0

I've setup an Azure batch process to read multiple csv files at the same time and write to Azure DocumentDb. I need a suggestion on the consistency level that fits the best for me.

I read through the consistency levels document(http://azure.microsoft.com/en-us/documentation/articles/documentdb-consistency-levels/) but am unable to relate my business case to the options provided in there.

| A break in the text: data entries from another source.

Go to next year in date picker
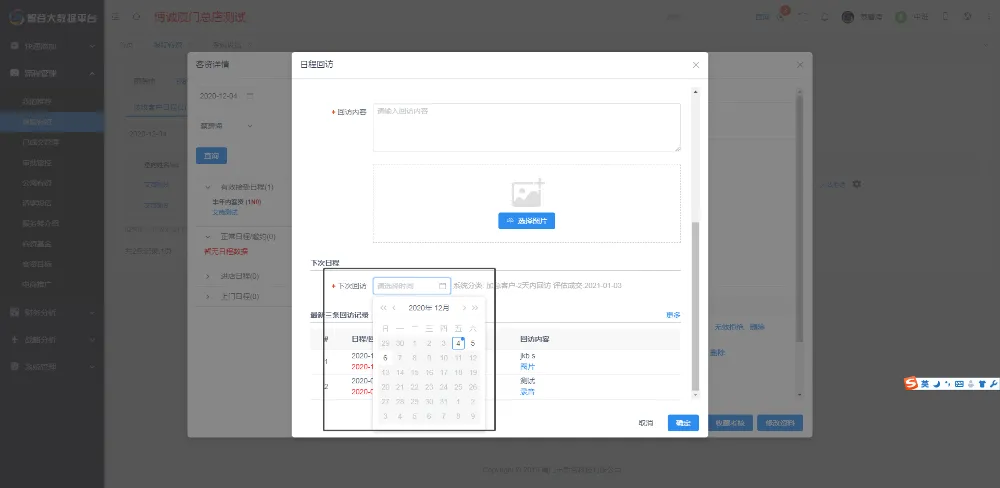This screenshot has height=488, width=1000. 475,308
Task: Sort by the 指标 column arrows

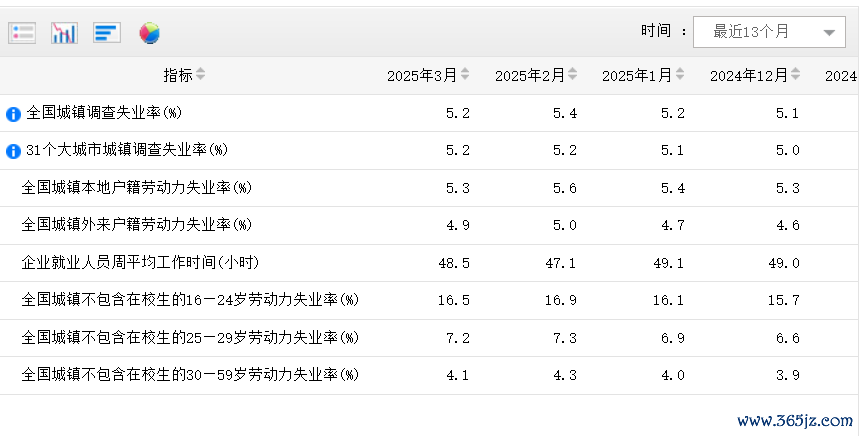Action: (200, 75)
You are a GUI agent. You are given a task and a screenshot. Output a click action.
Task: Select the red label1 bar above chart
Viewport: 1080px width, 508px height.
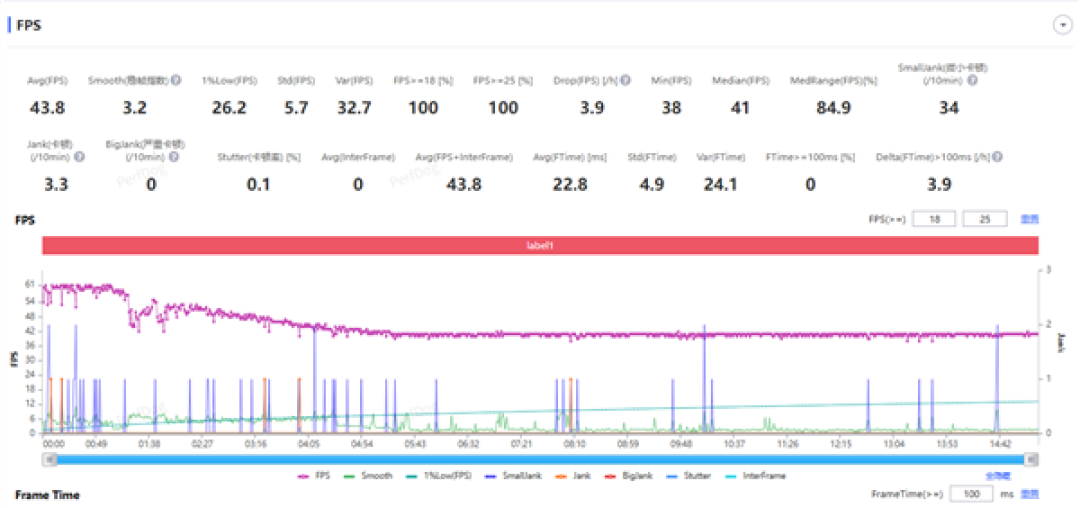point(540,245)
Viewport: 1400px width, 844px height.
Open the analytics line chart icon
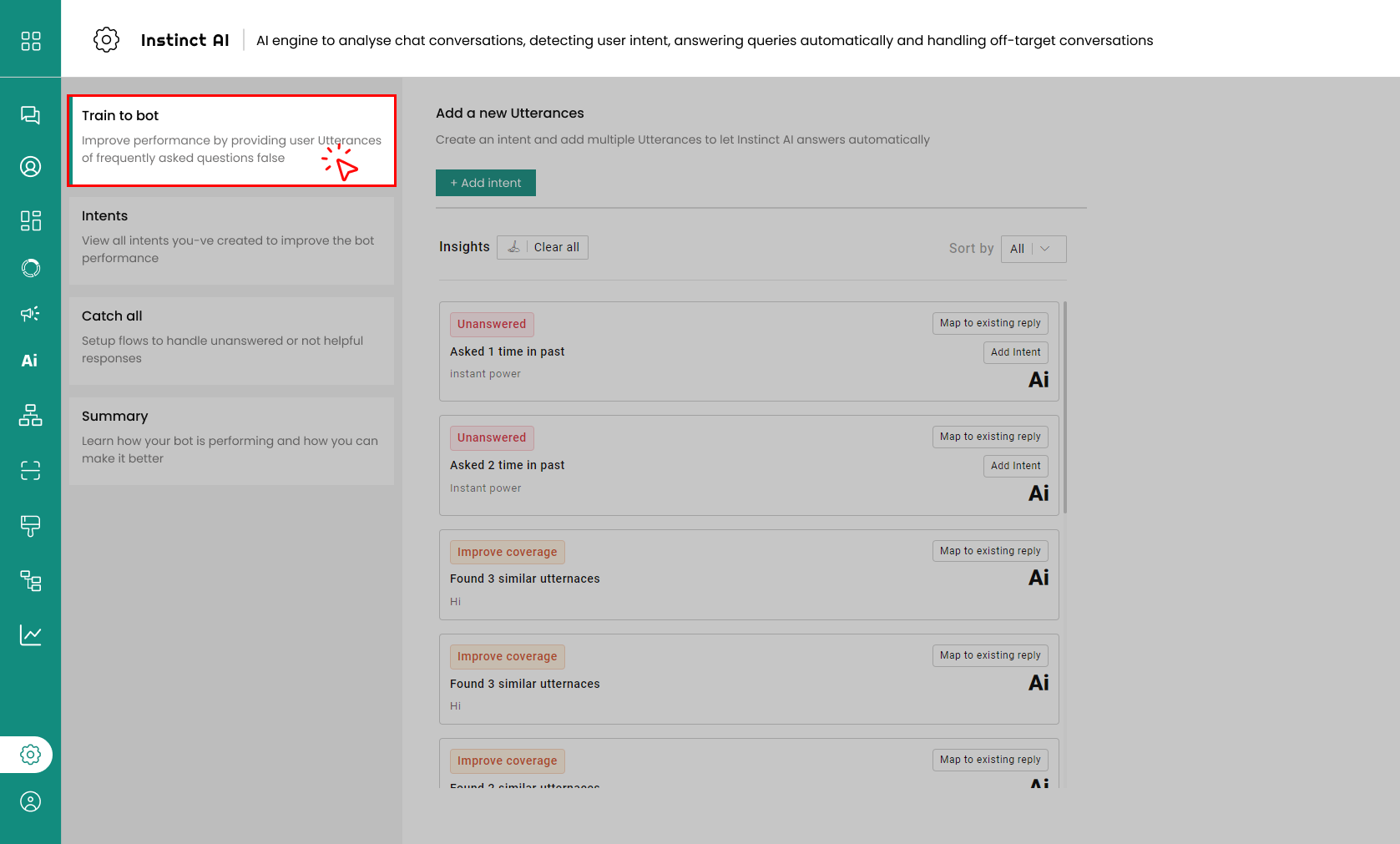tap(30, 635)
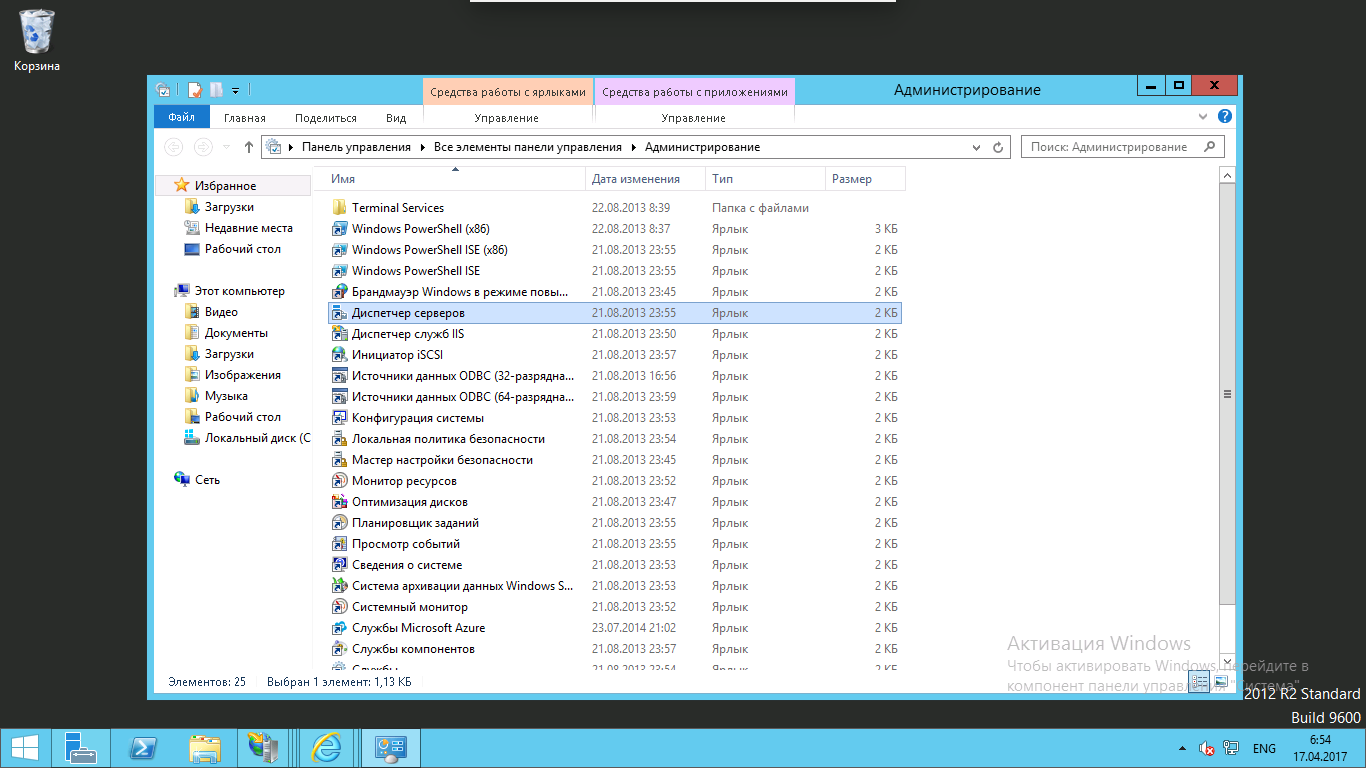Viewport: 1366px width, 768px height.
Task: Click the Up one level arrow button
Action: [x=249, y=147]
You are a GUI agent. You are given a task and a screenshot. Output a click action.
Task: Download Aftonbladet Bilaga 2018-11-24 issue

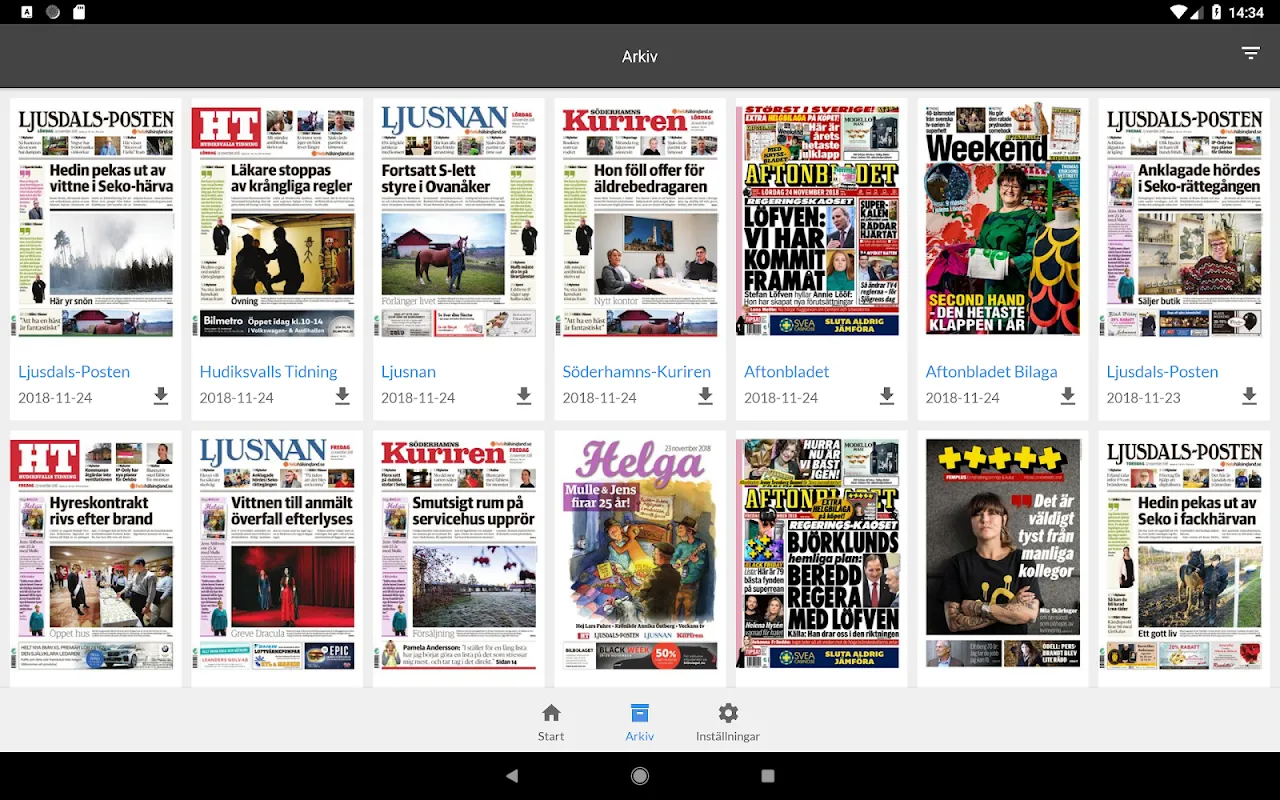(1068, 397)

My process Get Document by Id
-If found then will pull a copy of the document, update changes and replace it.
-If not found, create a new entry.

Avinash Gadiraju
  • 723
  • 1
  • 7
  • 16
  • What's the nature of your concern? Are you concerned about having multiple processes writing documents at the same time (concern being performance here), or about clients reading data from docdb that might be stale while the writes are performed? – Luis Delgado Jan 23 '15 at 05:55

1 Answers1

4

if your writes and reads are from the same process (or you can share an instance of the documentclient) then session consistency will give you the best performance while ensuring you get consistent reads. This is because each SDK manages the session tokens ensuring that the read goes to a replica that has seen the write. Even if you don't do this, in your case the write will fail if you use the same document id. Within a collection, document ids are guaranteed to be unique.

Short version - session consistency (the default) is probably a good choice.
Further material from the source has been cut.